Their placement was facilitated by a five-drill bit set with bespoke surgical instruments, along with cover screws, torquing wrenches and all manner of equipment, designed to provide a surgical procedure that no well-trained surgeon could fail to follow. It was essential to attend manufacturer-run training days and become certified to place these implants. In return each implant was guaranteed and replaced free of charge if it failed.
Changing landscape
Over the next decade competitor systems emerged. While some were well researched and manufactured, others were poorly conceived and doomed to create misery for increasingly demanding patients who wanted fast replacements and were prepared to pay obscene amounts of money. Travelling abroad for affordable implants, with no guarantee of any after care, became increasingly an option.
Manufacturers took risks, patients became more demanding, standards fell and the General Dental Council decided not to create a specialist list of trained and accredited implant surgeons. Now there are more than 500 different types of implant available. Patients can be ill-advised, completely unsuited to particular systems or they may simply ignore advice/warnings to travel abroad for “holiday implant surgery”.
The irony
The irony is, however, that dental implants are most likely to fail for the same reasons the teeth were lost in the first place. Implants are far harder to clean than natural teeth due to their narrow cylindrical shape and because the bone grows directly onto the implant surface they lack a periodontal ligament, which provides stem cells and healing proteins that can delay or help resolve inflammation. So if this inflammation starts the implants begin to lose their attachment to the bone. This can be relentless until the implants literally fall out.
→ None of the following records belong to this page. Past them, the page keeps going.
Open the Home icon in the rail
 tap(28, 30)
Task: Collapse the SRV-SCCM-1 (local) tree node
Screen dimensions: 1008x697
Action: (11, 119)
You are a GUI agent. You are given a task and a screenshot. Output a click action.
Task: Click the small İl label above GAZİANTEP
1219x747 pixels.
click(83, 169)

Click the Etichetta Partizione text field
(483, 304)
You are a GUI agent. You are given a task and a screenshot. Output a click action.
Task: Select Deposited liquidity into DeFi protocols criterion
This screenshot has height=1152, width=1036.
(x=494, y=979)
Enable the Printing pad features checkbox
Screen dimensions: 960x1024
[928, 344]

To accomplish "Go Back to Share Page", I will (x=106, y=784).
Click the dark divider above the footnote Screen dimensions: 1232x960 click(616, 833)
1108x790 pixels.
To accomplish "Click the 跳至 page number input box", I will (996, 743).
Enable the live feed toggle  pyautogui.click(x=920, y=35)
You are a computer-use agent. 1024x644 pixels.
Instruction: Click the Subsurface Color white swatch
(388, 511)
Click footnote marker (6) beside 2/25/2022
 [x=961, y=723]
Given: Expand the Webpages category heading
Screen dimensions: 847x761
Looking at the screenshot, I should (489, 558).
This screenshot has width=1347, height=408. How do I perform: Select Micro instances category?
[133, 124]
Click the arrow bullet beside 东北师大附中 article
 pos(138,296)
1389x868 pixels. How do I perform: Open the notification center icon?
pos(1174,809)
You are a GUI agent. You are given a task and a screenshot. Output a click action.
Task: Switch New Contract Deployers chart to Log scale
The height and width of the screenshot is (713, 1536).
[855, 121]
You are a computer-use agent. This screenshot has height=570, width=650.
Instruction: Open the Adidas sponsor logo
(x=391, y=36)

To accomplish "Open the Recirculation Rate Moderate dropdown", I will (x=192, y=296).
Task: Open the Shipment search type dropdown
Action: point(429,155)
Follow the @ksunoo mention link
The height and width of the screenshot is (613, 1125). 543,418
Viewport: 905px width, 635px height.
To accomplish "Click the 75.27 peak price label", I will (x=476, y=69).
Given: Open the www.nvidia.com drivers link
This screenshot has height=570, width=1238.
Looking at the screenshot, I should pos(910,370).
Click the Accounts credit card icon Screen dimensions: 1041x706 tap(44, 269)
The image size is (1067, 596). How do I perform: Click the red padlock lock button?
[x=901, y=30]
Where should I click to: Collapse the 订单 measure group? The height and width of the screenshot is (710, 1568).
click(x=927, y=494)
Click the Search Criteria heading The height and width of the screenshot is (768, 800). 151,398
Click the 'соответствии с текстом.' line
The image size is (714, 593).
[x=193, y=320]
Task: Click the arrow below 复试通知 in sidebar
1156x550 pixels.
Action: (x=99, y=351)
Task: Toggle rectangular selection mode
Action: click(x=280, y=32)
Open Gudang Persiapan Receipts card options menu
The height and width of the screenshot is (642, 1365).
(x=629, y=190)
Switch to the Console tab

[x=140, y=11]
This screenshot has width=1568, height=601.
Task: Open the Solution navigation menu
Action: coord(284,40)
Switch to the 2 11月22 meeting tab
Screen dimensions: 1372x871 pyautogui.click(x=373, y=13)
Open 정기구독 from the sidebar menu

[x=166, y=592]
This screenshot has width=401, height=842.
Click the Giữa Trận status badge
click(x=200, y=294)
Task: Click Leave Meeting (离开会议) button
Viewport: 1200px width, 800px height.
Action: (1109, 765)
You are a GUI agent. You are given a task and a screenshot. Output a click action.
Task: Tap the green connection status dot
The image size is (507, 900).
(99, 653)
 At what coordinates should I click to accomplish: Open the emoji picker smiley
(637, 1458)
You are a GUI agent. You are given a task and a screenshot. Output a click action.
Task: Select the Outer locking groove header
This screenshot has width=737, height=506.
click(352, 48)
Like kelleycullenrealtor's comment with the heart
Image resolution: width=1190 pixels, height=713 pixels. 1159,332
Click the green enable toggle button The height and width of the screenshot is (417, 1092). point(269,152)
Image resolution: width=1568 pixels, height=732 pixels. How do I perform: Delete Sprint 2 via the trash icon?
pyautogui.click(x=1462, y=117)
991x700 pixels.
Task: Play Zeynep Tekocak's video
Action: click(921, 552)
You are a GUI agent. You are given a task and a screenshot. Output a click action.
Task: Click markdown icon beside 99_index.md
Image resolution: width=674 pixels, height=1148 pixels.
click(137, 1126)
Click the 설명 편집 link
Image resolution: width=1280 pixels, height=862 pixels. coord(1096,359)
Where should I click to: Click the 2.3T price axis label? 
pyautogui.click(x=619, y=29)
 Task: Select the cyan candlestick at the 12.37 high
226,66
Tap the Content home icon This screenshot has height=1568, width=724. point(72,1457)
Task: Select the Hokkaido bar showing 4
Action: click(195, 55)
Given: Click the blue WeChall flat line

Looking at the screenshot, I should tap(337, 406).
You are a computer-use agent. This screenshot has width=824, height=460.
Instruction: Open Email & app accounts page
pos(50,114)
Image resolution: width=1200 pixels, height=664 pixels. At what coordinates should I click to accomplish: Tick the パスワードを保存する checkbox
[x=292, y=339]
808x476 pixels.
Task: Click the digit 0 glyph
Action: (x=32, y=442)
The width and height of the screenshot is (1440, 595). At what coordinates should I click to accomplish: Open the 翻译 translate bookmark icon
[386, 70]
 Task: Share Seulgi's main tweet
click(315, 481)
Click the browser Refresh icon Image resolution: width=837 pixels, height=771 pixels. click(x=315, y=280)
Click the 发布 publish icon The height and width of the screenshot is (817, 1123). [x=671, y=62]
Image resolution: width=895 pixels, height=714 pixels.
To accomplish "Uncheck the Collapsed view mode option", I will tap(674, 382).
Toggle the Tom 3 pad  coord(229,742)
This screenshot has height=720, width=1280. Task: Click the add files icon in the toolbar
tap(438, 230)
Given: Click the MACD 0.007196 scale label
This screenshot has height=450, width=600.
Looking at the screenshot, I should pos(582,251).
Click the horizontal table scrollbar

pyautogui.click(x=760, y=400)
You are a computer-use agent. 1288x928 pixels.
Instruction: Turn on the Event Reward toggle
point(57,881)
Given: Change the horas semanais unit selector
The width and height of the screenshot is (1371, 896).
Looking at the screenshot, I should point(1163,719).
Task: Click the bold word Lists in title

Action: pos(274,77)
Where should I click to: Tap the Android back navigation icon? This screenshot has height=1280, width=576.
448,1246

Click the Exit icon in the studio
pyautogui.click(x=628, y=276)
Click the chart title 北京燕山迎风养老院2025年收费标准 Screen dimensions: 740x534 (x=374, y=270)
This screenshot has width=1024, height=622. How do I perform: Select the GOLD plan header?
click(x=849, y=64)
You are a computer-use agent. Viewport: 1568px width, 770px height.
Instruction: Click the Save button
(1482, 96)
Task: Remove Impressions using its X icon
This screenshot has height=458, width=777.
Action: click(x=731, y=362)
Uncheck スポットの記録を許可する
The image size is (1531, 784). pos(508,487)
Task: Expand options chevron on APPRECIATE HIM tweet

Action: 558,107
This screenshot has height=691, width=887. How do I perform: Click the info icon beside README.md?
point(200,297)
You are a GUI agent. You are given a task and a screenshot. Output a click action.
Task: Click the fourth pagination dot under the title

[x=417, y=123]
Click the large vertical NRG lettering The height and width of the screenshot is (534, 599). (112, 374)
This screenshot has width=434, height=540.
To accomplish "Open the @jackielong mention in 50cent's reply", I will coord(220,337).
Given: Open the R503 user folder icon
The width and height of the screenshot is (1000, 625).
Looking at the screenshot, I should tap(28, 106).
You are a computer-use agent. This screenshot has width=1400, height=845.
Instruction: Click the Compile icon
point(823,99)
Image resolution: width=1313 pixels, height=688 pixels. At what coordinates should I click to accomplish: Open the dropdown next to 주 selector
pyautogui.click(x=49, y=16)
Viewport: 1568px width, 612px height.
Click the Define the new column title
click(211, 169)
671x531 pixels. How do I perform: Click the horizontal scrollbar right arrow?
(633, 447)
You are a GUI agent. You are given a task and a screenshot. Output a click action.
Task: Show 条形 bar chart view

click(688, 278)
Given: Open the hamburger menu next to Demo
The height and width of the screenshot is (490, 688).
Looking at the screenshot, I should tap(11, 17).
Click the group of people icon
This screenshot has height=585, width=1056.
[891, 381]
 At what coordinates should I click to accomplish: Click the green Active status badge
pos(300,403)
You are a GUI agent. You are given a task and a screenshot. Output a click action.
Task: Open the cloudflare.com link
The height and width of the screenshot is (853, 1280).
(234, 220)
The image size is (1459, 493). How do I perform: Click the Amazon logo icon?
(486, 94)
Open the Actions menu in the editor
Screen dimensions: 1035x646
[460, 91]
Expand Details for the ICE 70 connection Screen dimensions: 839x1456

The success rates of the original Brånemark implants were 95%-98% over three decades. However, designs changed to satisfy an increasingly demanding market place have changed our definitions of “failure”. Today, a quarter of patients with implants will experience failure of one or more implants within ten to 12 years.
Failure was originally defined as “loss of implant”. However, modern implants support a bridge or denture, and loss of one implant likely means loss of the bridge or denture, so the “proportion of patients who have lost one or more implants” was deemed a more appropriate definition of “failure” meaning a rise in failure rates to 11-12%. After another redefinition of failure as a “progressive loss of bone” around the implant the failure rate rose again to 22-25%. Moreover, the proportion with the early signs of inflammation around their implant – peri-implant mucositis – was 46%.
More importantly, studies have demonstrated that “periodontally hopeless” teeth over a 15-year period out-survive newly-placed dental implants, and protracted treatment to retain molar teeth most severely affected by periodontitis was more cost effective and successful in terms of “tooth survival” than newly placed implants.
So if retaining teeth is possible, it is significantly preferable to extracting them and replacing with an implant. If planned carefully, placed well and maintained very carefully, implants are still an excellent treatment for missing teeth. However, for patients who have lost teeth to gum disease, who have gum disease, who smoke or who struggle to control their oral hygiene, or for that matter their diabetes, dental implants are a high-risk and high-cost option that may end in tears.